──────── Exercise data ────────
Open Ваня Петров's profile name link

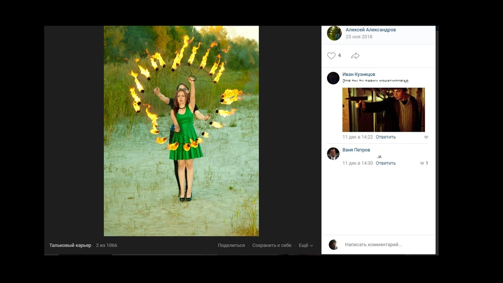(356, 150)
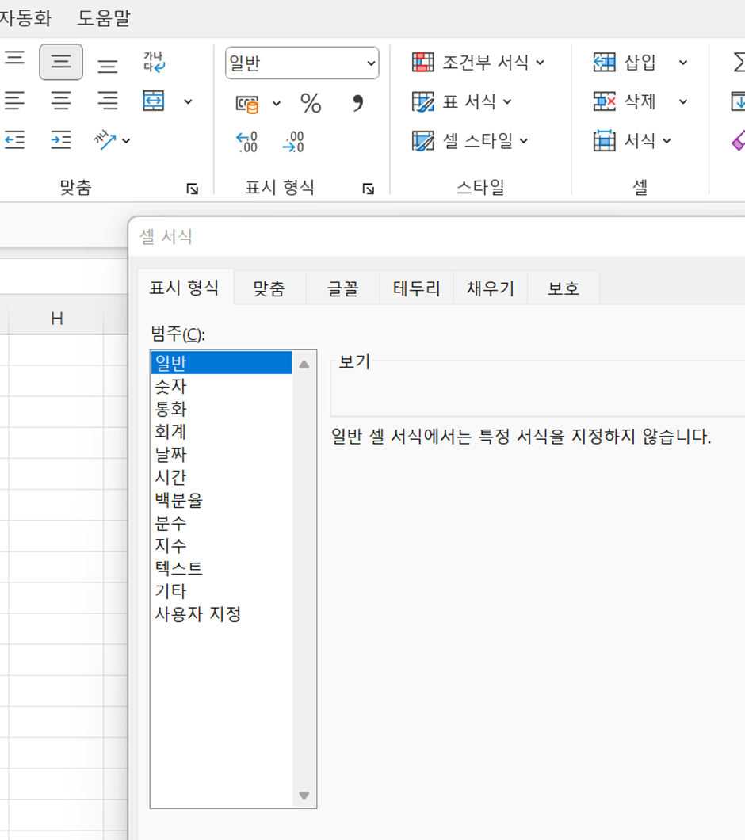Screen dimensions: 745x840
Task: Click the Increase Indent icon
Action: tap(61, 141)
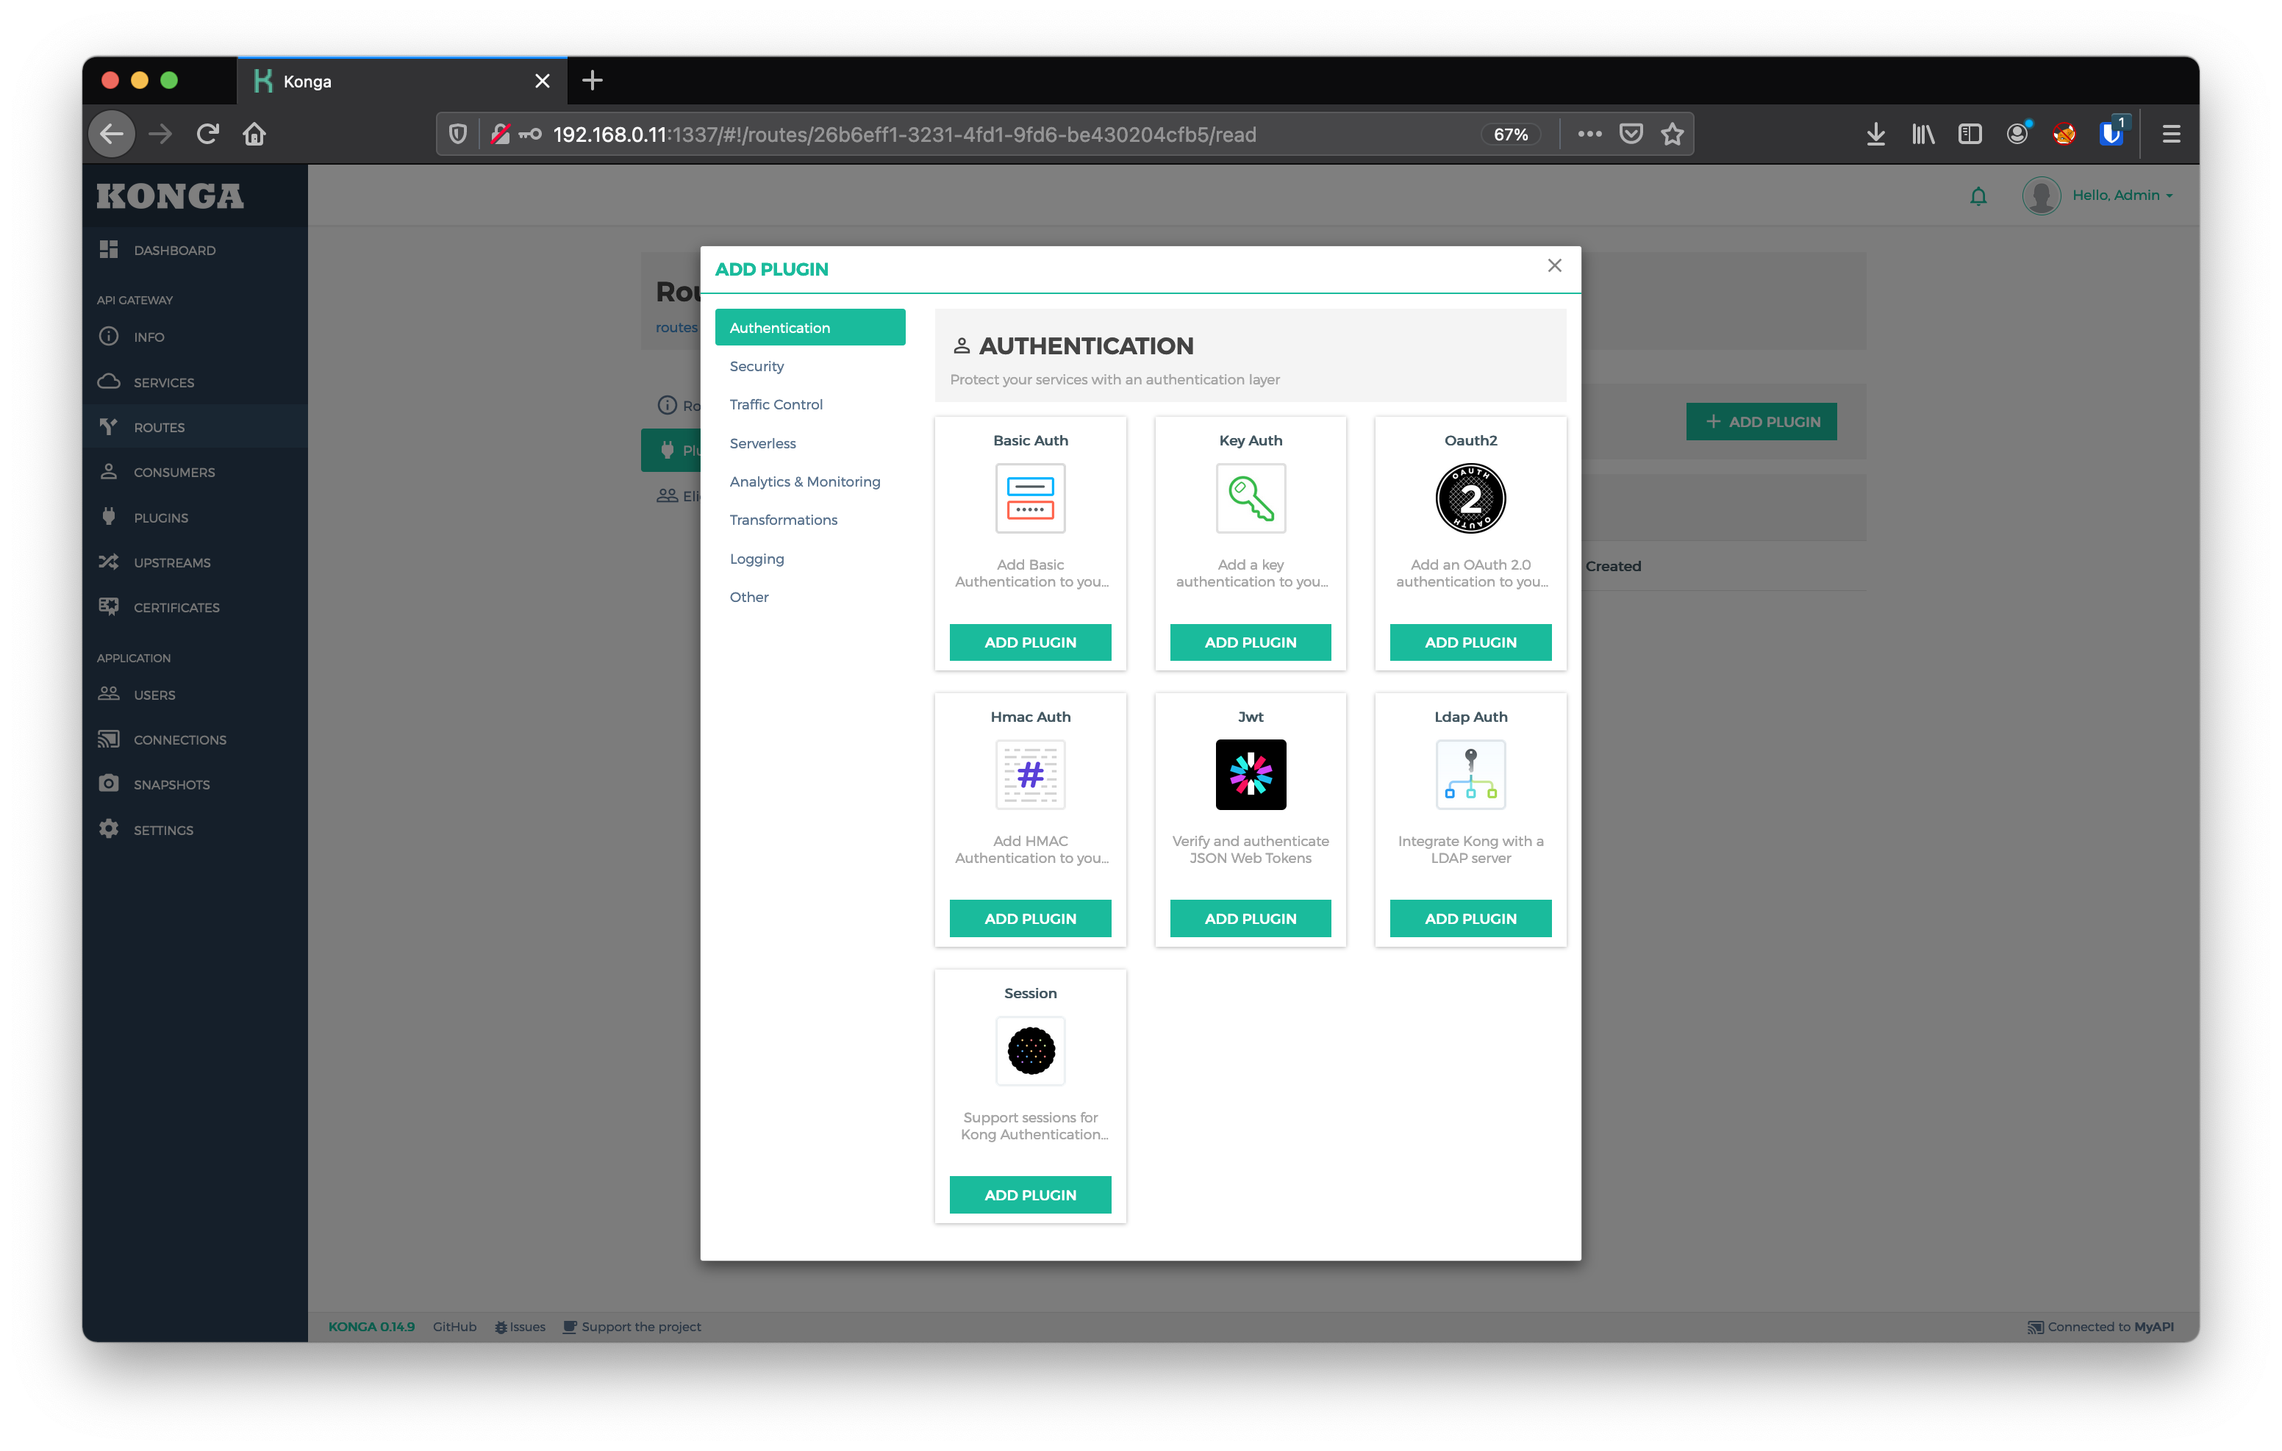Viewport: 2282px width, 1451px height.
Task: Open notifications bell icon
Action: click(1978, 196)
────────
──────── Exercise data ────────
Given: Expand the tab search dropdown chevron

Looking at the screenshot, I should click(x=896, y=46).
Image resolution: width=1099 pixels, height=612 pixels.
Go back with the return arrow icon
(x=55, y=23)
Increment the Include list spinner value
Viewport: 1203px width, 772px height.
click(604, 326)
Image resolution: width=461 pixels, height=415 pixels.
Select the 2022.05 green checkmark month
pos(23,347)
────────
──────── Exercise data ────────
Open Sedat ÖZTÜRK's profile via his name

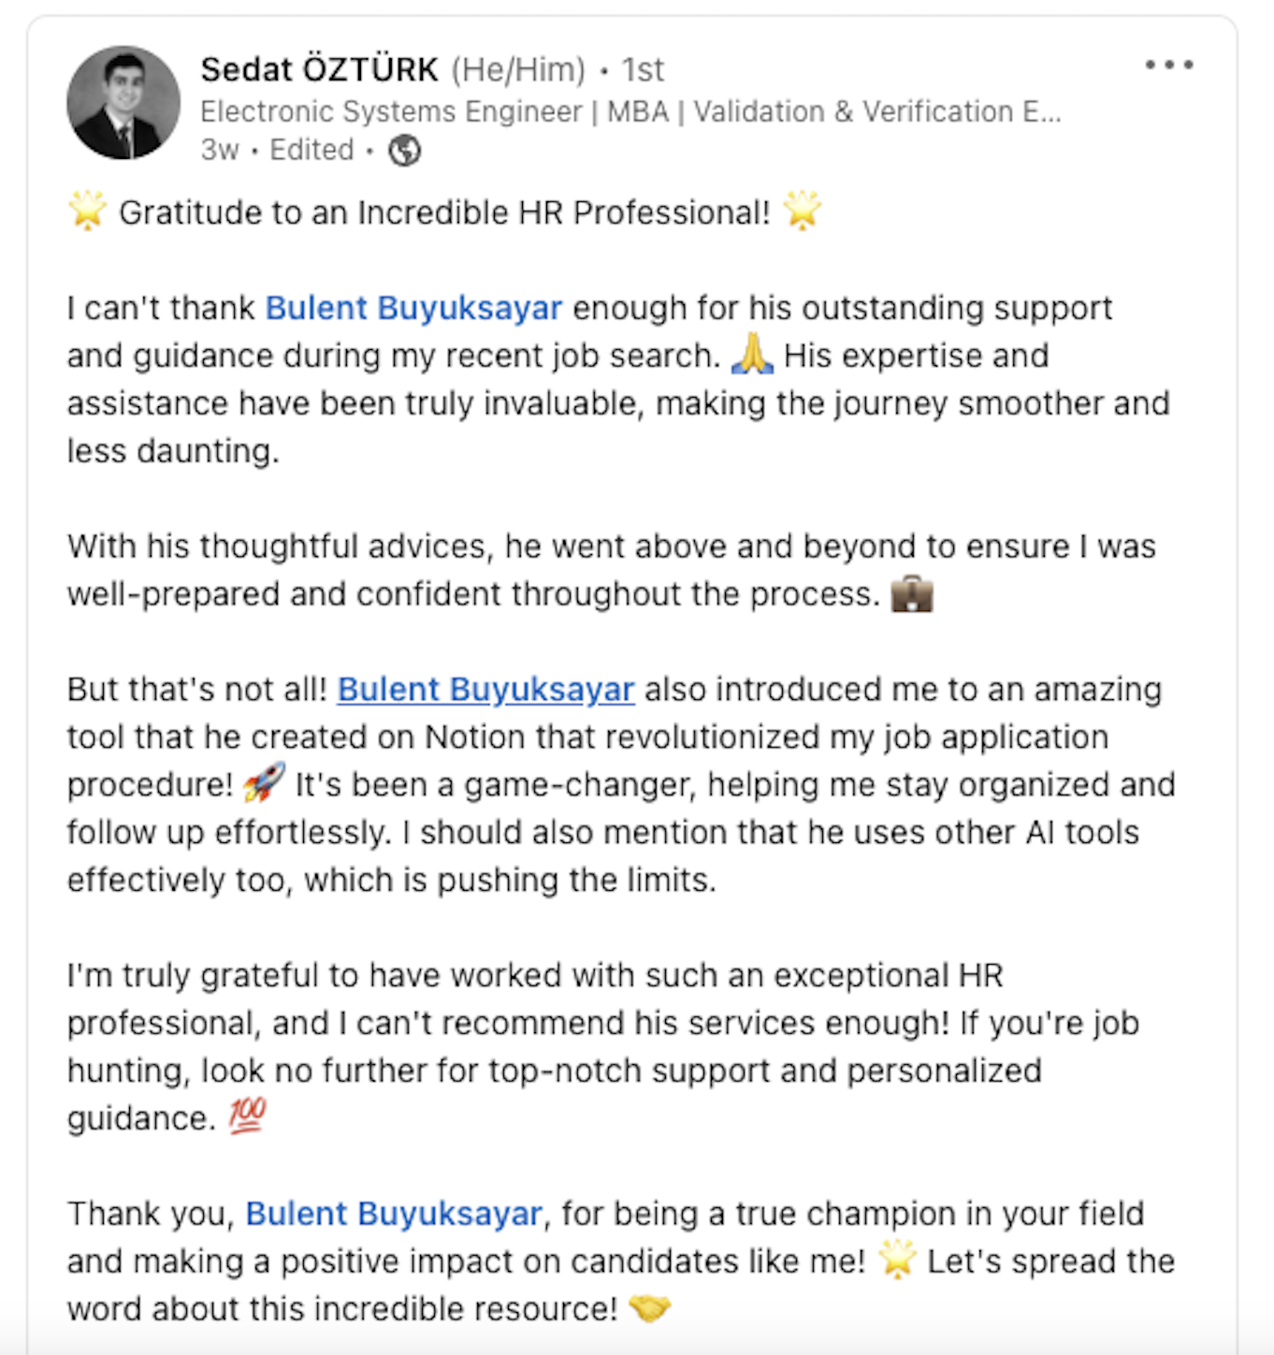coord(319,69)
────────
What to produce. Copy out every line from the three blocks above that contains the word "resolution". Matching is case-sensitive.

Output.
Image resolution: width=1099 pixels, height=612 pixels.
Image resolution: width=461 pixels, height=415 pixels.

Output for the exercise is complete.